Stored records
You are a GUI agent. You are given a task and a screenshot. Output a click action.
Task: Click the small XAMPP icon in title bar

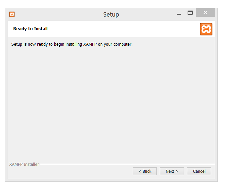(12, 14)
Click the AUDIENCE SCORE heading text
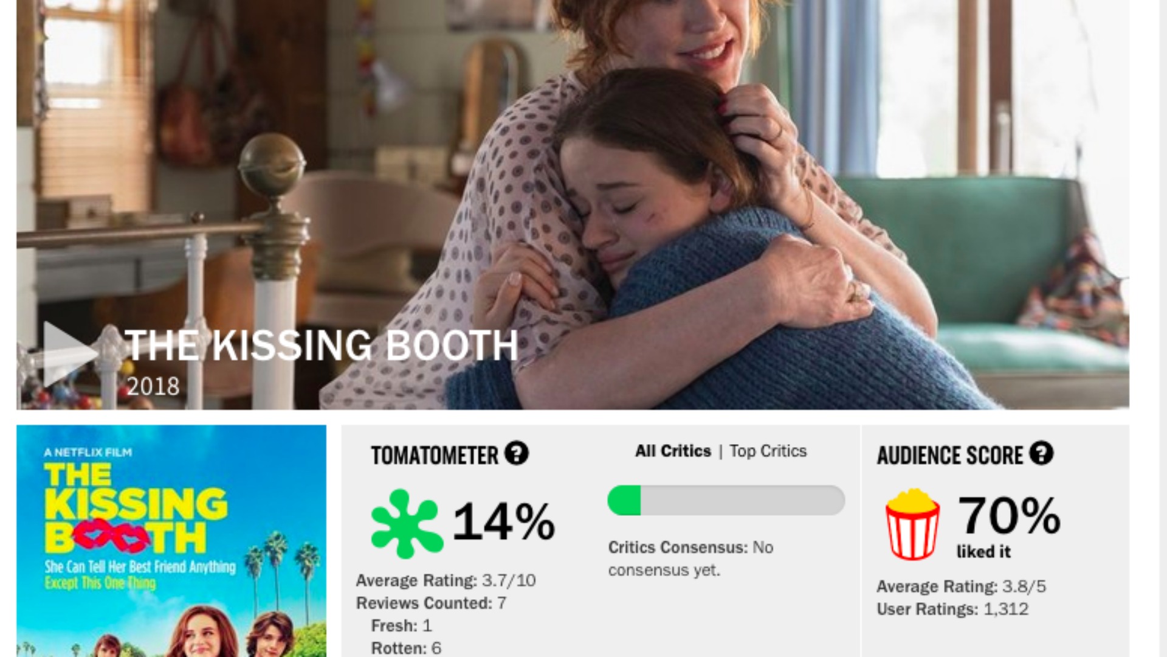 point(950,455)
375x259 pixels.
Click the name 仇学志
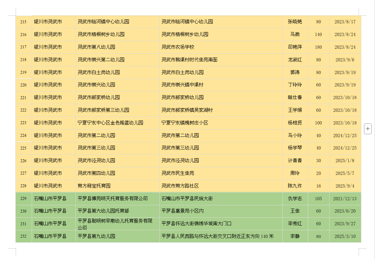click(295, 199)
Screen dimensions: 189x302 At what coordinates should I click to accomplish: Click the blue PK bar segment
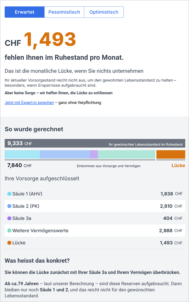tap(65, 154)
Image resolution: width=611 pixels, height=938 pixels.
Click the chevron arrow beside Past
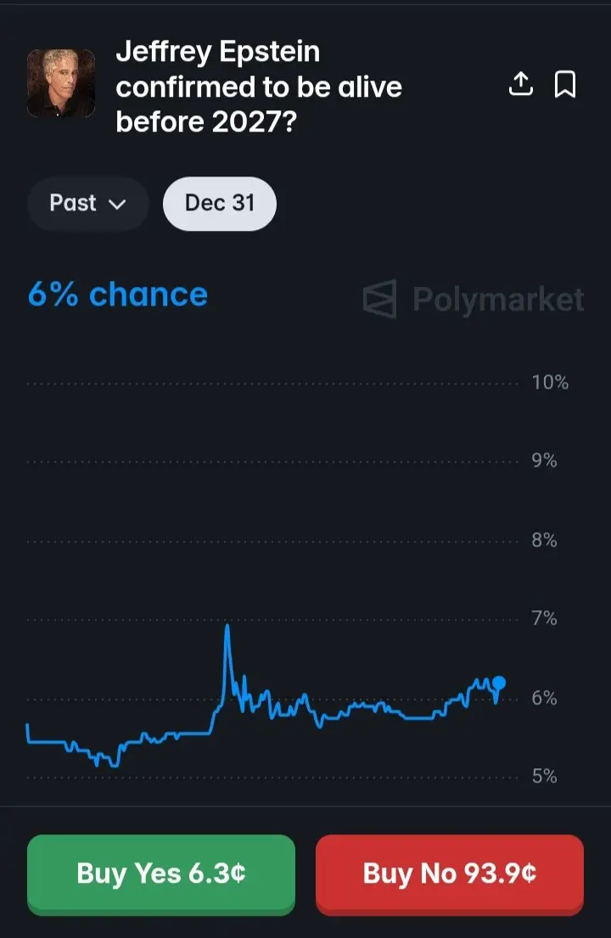click(117, 204)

## Brief
The task requires that every line above be transcribed exactly, without the images.

## Response to this exercise
You are a GUI agent. You are given a task and a screenshot. Output a click action.
Task: Click the small XAMPP icon in title bar

(12, 14)
Click the AUDIENCE SCORE heading text
 point(950,455)
375x259 pixels.
Click the name 仇学志
click(295, 199)
Screen dimensions: 189x302 At what coordinates should I click to accomplish: Click the blue PK bar segment
tap(65, 154)
Image resolution: width=611 pixels, height=938 pixels.
Click the chevron arrow beside Past
click(117, 204)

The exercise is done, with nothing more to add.